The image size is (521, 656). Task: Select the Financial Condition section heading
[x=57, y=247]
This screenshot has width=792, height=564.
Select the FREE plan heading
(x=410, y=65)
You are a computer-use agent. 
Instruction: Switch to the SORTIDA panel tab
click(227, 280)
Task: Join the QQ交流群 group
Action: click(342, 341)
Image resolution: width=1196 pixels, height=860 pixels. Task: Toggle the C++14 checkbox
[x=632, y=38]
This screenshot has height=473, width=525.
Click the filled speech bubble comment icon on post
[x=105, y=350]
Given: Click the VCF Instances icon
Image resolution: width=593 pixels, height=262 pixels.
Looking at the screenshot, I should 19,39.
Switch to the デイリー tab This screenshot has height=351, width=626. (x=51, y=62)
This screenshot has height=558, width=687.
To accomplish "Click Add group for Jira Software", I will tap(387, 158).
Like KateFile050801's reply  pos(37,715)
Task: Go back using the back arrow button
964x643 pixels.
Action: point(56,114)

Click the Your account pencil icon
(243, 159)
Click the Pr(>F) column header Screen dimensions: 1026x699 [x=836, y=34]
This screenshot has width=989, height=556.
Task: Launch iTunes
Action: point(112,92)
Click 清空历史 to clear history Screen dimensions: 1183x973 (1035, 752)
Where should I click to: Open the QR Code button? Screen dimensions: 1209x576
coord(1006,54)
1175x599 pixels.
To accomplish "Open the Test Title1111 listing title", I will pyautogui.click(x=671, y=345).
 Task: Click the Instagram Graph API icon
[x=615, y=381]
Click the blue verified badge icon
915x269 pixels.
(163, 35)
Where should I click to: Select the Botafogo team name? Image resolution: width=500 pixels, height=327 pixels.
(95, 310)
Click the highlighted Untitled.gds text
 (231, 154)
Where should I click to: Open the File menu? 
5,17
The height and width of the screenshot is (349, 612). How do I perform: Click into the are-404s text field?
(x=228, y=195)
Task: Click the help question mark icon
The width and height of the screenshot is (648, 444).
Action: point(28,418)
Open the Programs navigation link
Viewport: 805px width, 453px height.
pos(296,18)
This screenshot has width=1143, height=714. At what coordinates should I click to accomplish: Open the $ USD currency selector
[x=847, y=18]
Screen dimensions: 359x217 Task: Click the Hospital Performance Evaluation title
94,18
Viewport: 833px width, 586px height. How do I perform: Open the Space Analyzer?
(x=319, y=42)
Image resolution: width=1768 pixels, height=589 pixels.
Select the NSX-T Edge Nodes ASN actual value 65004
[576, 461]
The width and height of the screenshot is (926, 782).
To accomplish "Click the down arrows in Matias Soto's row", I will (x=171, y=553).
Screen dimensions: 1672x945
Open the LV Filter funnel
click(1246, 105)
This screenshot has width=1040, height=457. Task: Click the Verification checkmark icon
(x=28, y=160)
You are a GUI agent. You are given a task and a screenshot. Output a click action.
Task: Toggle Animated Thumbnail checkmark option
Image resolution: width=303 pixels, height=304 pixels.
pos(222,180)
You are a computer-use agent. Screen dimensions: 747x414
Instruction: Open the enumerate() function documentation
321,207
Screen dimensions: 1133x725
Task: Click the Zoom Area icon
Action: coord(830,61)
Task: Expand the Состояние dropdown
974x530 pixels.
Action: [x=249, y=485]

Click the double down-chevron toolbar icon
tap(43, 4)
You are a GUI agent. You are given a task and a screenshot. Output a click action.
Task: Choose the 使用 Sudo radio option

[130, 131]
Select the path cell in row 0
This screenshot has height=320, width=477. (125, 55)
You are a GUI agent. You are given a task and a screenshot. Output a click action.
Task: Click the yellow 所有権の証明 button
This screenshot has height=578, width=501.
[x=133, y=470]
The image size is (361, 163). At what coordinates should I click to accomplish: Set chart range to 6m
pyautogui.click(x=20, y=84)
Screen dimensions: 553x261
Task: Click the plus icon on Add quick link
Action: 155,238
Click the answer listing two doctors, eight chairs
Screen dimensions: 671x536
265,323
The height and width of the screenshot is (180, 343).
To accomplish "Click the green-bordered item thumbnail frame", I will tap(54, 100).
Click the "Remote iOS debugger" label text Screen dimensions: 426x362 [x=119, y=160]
- - - - -
#### WORK ITEM:
Copy every record shown above, exactly and completely.

#### TASK RESULT:
The image size is (521, 656). Task: Select the Financial Condition section heading
[x=57, y=247]
This screenshot has width=792, height=564.
Select the FREE plan heading
(x=410, y=65)
You are a computer-use agent. 
Instruction: Switch to the SORTIDA panel tab
click(227, 280)
Task: Join the QQ交流群 group
Action: click(342, 341)
Image resolution: width=1196 pixels, height=860 pixels. Task: Toggle the C++14 checkbox
[x=632, y=38]
This screenshot has height=473, width=525.
Click the filled speech bubble comment icon on post
[x=105, y=350]
Given: Click the VCF Instances icon
Image resolution: width=593 pixels, height=262 pixels.
Looking at the screenshot, I should 19,39.
Switch to the デイリー tab This screenshot has height=351, width=626. (x=51, y=62)
This screenshot has height=558, width=687.
To accomplish "Click Add group for Jira Software", I will tap(387, 158).
Like KateFile050801's reply  pos(37,715)
Task: Go back using the back arrow button
964x643 pixels.
Action: point(56,114)

Click the Your account pencil icon
(243, 159)
Click the Pr(>F) column header Screen dimensions: 1026x699 [x=836, y=34]
This screenshot has width=989, height=556.
Task: Launch iTunes
Action: point(112,92)
Click 清空历史 to clear history Screen dimensions: 1183x973 (1035, 752)
Where should I click to: Open the QR Code button? Screen dimensions: 1209x576
coord(1006,54)
1175x599 pixels.
To accomplish "Open the Test Title1111 listing title", I will pyautogui.click(x=671, y=345).
 Task: Click the Instagram Graph API icon
[x=615, y=381]
Click the blue verified badge icon
915x269 pixels.
(163, 35)
Where should I click to: Select the Botafogo team name? Image resolution: width=500 pixels, height=327 pixels.
(95, 310)
Click the highlighted Untitled.gds text
 (231, 154)
Where should I click to: Open the File menu? 
5,17
The height and width of the screenshot is (349, 612). How do I perform: Click into the are-404s text field?
(x=228, y=195)
Task: Click the help question mark icon
The width and height of the screenshot is (648, 444).
Action: point(28,418)
Open the Programs navigation link
Viewport: 805px width, 453px height.
pos(296,18)
This screenshot has width=1143, height=714. At what coordinates should I click to accomplish: Open the $ USD currency selector
[x=847, y=18]
Screen dimensions: 359x217 Task: Click the Hospital Performance Evaluation title
94,18
Viewport: 833px width, 586px height. How do I perform: Open the Space Analyzer?
(x=319, y=42)
Image resolution: width=1768 pixels, height=589 pixels.
Select the NSX-T Edge Nodes ASN actual value 65004
[576, 461]
The width and height of the screenshot is (926, 782).
To accomplish "Click the down arrows in Matias Soto's row", I will (x=171, y=553).
Screen dimensions: 1672x945
Open the LV Filter funnel
click(1246, 105)
This screenshot has width=1040, height=457. Task: Click the Verification checkmark icon
(x=28, y=160)
You are a GUI agent. You are given a task and a screenshot. Output a click action.
Task: Toggle Animated Thumbnail checkmark option
Image resolution: width=303 pixels, height=304 pixels.
pos(222,180)
You are a computer-use agent. Screen dimensions: 747x414
Instruction: Open the enumerate() function documentation
321,207
Screen dimensions: 1133x725
Task: Click the Zoom Area icon
Action: coord(830,61)
Task: Expand the Состояние dropdown
974x530 pixels.
Action: [x=249, y=485]

Click the double down-chevron toolbar icon
tap(43, 4)
You are a GUI agent. You are given a task and a screenshot. Output a click action.
Task: Choose the 使用 Sudo radio option

[130, 131]
Select the path cell in row 0
This screenshot has height=320, width=477. (125, 55)
You are a GUI agent. You are given a task and a screenshot. Output a click action.
Task: Click the yellow 所有権の証明 button
This screenshot has height=578, width=501.
[x=133, y=470]
The image size is (361, 163). At what coordinates should I click to accomplish: Set chart range to 6m
pyautogui.click(x=20, y=84)
Screen dimensions: 553x261
Task: Click the plus icon on Add quick link
Action: 155,238
Click the answer listing two doctors, eight chairs
Screen dimensions: 671x536
265,323
The height and width of the screenshot is (180, 343).
To accomplish "Click the green-bordered item thumbnail frame", I will tap(54, 100).
Click the "Remote iOS debugger" label text Screen dimensions: 426x362 [x=119, y=160]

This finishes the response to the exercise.